Setelah pelimpahan tahap II dilakukan, Jaksa Penuntut Umum (JPU) akan segera menyusun dakwaan terhadap MW dan LR. Dakwaan ini nantinya akan didaftarkan untuk persidangan di Pengadilan Negeri Tindak Pidana Korupsi Jakarta Pusat.
“Setelah dilakukan Tahap II, tim Jaksa Penuntut Umum akan segera mempersiapkan Surat Dakwaan untuk pelimpahan berkas perkara a quo ke Pengadilan Tindak Pidana Korupsi Pada Pengadilan Negeri Jakarta Pusat,” tambah Harli.
Sebelumnya, Kejagung telah menetapkan tiga hakim dari Pengadilan Negeri Surabaya, yaitu Erintuah Damanik, Heru Hanindyo, dan Mangapul, sebagai tersangka penerima suap dalam kasus vonis bebas pembunuhan Gregorius Ronald Tannur.

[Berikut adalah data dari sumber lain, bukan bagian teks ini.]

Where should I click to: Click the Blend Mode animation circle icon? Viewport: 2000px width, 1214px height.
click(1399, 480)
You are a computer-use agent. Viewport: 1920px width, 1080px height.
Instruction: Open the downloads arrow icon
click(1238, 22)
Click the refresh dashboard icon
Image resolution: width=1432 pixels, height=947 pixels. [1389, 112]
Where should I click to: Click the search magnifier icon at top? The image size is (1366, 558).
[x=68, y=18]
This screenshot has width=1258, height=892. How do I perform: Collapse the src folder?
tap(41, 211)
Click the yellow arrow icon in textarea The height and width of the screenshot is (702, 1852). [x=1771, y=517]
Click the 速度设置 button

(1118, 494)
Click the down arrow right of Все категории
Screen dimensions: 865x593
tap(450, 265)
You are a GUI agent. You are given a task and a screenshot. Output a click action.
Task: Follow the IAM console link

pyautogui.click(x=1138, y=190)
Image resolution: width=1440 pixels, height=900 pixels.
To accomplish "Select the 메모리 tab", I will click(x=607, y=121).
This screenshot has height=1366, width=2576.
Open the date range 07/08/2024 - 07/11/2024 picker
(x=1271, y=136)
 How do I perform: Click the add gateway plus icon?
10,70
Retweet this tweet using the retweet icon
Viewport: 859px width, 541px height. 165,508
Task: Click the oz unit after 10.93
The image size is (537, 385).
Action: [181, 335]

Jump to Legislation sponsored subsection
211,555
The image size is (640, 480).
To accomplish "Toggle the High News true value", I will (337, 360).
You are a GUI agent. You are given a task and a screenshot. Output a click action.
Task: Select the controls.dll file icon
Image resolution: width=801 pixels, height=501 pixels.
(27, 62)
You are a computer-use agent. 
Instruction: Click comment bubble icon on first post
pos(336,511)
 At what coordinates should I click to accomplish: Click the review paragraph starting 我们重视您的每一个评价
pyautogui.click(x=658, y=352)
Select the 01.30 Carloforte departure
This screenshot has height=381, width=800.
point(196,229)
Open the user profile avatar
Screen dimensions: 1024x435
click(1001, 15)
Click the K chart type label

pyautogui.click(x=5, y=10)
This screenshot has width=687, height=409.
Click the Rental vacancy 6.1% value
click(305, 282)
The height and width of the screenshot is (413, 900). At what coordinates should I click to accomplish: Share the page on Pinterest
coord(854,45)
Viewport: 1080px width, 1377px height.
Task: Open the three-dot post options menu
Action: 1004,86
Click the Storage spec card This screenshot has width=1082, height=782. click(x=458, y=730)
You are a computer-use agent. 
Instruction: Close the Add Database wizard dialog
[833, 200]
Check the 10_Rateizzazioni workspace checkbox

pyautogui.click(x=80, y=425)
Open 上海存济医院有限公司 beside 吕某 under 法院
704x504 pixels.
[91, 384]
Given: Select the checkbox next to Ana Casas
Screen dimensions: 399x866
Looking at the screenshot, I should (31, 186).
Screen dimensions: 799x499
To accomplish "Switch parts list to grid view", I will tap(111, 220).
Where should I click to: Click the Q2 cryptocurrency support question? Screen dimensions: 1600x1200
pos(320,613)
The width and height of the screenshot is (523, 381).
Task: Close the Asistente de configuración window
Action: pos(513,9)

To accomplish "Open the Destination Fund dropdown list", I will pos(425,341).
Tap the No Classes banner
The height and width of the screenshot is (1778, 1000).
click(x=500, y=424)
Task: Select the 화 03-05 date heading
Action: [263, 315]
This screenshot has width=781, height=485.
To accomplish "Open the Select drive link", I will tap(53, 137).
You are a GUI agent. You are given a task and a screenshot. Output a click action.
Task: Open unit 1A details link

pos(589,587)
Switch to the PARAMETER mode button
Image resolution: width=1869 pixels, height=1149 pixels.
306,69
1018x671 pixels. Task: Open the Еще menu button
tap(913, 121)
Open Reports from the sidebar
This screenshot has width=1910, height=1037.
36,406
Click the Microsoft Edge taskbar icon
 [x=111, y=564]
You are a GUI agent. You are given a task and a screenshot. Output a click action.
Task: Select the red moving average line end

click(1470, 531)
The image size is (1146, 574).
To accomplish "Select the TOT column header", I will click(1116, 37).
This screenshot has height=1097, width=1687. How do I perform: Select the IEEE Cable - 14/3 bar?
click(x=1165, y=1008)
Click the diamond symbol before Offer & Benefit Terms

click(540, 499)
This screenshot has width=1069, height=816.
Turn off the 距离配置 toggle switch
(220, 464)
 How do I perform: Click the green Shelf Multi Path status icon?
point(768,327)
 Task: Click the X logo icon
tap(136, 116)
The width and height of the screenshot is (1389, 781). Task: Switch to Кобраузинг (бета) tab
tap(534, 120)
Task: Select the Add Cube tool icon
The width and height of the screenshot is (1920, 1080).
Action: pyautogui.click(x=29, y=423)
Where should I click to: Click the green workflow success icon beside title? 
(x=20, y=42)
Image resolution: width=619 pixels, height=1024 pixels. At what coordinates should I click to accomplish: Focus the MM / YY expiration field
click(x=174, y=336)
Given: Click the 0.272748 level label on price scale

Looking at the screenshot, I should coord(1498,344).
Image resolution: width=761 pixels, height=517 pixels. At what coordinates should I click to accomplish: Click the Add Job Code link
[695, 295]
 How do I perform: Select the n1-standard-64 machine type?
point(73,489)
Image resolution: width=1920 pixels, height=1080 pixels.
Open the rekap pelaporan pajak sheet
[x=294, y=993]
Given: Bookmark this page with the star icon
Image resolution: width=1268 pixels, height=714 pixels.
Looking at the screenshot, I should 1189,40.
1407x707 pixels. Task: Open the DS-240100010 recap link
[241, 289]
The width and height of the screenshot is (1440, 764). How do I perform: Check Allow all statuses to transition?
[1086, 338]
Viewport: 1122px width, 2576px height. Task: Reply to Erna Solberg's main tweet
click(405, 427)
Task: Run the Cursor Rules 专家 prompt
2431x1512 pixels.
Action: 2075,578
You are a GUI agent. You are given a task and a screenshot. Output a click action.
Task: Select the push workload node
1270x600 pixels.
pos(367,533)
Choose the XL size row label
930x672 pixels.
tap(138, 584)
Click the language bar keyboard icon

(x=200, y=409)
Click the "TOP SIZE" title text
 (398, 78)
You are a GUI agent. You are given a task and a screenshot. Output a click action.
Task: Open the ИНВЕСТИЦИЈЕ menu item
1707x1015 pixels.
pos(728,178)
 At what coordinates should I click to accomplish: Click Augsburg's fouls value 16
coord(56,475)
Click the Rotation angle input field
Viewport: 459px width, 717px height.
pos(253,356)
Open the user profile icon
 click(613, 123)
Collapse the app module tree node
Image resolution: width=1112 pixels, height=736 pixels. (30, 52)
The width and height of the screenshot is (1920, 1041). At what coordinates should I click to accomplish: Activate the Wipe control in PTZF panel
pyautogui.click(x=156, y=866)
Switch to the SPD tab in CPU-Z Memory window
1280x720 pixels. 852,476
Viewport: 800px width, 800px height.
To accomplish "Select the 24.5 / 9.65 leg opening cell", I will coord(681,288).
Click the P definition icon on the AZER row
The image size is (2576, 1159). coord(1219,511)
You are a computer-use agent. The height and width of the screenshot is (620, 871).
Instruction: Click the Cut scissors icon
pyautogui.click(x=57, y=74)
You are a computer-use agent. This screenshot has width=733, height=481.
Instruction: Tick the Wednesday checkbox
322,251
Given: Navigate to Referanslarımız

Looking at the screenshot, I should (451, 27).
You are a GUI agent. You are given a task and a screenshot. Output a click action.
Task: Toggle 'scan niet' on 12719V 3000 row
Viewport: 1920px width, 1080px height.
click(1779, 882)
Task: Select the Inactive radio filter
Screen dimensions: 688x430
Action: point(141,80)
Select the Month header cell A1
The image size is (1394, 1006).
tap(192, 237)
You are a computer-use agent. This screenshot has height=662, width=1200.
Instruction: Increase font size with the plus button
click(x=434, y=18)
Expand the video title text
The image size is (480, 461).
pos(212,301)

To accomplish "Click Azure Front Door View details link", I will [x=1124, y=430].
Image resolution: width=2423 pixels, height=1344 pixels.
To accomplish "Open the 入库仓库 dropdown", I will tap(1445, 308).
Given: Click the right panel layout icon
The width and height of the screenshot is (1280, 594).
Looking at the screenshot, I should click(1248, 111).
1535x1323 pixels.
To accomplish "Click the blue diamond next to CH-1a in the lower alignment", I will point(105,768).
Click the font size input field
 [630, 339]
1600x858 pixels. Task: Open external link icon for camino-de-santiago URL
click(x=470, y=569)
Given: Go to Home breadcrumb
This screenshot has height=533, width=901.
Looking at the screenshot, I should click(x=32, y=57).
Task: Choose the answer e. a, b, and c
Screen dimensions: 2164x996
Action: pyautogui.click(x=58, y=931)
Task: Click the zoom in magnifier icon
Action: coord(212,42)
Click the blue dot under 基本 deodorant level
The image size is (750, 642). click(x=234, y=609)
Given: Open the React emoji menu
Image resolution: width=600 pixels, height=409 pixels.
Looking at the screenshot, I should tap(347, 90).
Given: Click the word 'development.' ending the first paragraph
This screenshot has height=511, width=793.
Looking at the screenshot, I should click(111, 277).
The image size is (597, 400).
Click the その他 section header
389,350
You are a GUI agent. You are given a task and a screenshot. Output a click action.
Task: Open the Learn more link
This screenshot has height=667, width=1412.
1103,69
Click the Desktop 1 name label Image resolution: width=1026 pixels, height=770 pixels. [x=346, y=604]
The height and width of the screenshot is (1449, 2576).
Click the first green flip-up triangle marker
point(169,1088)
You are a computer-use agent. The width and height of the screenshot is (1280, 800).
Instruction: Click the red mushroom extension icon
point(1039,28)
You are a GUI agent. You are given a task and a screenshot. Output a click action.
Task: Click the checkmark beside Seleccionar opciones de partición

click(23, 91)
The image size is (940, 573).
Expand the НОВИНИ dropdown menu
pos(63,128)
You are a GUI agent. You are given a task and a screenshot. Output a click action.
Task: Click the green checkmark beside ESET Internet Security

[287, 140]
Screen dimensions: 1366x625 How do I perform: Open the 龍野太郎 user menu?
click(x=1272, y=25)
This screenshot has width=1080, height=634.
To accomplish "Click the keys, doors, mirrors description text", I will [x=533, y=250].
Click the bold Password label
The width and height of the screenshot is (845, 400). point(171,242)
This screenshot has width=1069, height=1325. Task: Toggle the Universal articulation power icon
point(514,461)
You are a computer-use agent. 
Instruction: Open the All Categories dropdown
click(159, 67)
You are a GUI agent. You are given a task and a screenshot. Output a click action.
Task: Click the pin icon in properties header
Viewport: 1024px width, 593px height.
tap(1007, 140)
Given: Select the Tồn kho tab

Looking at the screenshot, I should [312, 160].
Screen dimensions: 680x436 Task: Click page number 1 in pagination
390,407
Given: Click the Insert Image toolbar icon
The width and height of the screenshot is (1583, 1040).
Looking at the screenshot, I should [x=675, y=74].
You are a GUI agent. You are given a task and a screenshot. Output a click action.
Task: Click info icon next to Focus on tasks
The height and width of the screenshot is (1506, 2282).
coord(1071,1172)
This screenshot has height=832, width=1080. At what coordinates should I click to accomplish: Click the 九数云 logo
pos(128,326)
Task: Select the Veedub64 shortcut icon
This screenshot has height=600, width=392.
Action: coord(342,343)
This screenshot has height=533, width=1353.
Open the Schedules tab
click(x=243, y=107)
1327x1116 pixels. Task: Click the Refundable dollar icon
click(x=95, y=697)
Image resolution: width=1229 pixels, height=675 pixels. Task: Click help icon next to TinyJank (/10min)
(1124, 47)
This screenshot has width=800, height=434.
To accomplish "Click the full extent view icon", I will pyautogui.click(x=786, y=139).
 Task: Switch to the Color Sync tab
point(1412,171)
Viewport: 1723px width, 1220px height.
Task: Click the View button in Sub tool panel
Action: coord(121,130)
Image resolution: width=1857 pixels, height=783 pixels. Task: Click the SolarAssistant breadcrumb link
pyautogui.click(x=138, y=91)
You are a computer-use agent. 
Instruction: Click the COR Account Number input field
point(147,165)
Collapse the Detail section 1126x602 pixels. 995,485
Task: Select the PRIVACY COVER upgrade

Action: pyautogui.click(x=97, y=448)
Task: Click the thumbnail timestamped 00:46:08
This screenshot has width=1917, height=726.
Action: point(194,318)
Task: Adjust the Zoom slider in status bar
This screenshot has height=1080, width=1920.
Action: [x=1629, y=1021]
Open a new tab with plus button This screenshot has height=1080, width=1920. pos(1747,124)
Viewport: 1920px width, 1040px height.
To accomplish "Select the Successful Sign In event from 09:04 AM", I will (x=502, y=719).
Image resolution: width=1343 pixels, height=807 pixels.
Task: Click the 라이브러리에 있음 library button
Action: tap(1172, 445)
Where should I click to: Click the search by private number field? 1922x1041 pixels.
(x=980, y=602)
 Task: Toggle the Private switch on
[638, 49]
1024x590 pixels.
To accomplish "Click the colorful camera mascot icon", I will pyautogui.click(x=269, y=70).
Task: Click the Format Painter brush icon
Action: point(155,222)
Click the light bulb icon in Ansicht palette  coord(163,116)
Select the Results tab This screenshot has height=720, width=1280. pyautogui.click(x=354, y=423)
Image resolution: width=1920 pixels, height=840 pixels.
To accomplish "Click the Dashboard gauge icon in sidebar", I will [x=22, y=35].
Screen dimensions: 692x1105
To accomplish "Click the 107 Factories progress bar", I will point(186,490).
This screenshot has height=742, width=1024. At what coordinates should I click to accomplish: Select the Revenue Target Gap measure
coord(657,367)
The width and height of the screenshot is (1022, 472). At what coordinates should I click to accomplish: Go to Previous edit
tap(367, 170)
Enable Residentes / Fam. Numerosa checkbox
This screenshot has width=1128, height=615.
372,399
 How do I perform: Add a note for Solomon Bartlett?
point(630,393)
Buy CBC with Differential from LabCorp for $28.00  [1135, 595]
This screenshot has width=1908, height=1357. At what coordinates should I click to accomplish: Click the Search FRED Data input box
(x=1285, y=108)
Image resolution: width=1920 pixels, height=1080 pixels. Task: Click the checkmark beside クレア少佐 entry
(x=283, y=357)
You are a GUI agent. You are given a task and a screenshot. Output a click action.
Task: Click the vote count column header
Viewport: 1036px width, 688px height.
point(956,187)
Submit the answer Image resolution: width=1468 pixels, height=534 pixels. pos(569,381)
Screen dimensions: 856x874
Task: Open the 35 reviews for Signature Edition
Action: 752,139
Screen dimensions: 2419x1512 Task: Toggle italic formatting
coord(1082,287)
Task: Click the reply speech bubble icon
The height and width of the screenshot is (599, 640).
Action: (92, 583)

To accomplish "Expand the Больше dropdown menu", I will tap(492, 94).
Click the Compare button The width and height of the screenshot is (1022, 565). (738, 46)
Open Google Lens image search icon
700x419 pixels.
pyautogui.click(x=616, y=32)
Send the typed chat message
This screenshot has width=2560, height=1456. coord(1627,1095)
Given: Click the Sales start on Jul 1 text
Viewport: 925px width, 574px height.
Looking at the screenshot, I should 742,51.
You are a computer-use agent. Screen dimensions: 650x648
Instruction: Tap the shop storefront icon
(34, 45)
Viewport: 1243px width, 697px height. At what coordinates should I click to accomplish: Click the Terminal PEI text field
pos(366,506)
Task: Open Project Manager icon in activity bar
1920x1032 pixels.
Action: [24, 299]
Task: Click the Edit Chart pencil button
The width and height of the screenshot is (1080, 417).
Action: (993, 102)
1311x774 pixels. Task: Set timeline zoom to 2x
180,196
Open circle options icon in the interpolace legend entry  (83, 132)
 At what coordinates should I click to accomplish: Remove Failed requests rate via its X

Selain itu, pengacara Ronald Tannur, Lisa Rahmat, juga ditetapkan sebagai tersangka pemberi suap.
Dalam penyelidikan kasus ini, penyidik menyita barang bukti berupa uang tunai dalam berbagai pecahan dengan total nilai mencapai Rp20 miliar, serta sejumlah barang elektronik.
Kejagung juga menetapkan Meirizka Widjaja, ibu dari Ronald Tannur, sebagai tersangka pemberi suap. Meirizka diduga telah memberikan uang suap sebesar Rp3,5 miliar kepada ketiga hakim melalui Lisa.
Dalam perkembangan kasus ini, terungkap bahwa mantan pejabat Mahkamah Agung (MA), Zarof Ricar, sempat mengatur pertemuan antara pengacara Ronald Tannur, Lisa Rahmat, dengan pejabat Pengadilan Negeri Surabaya. Awalnya, Lisa menghubungi Zarof untuk dikenalkan dengan seorang pejabat PN Surabaya yang dikenal dengan inisial R. Tujuan dari pertemuan ini adalah agar Lisa dapat melobi R untuk memilih Majelis Hakim yang diinginkan dalam perkara Ronald Tannur.
Kasus ini terus menjadi sorotan publik, mengingat keterlibatan sejumlah pihak dalam upaya mempengaruhi proses peradilan. Kejagung berkomitmen untuk menuntaskan kasus ini dan memastikan bahwa hukum ditegakkan tanpa pandang bulu.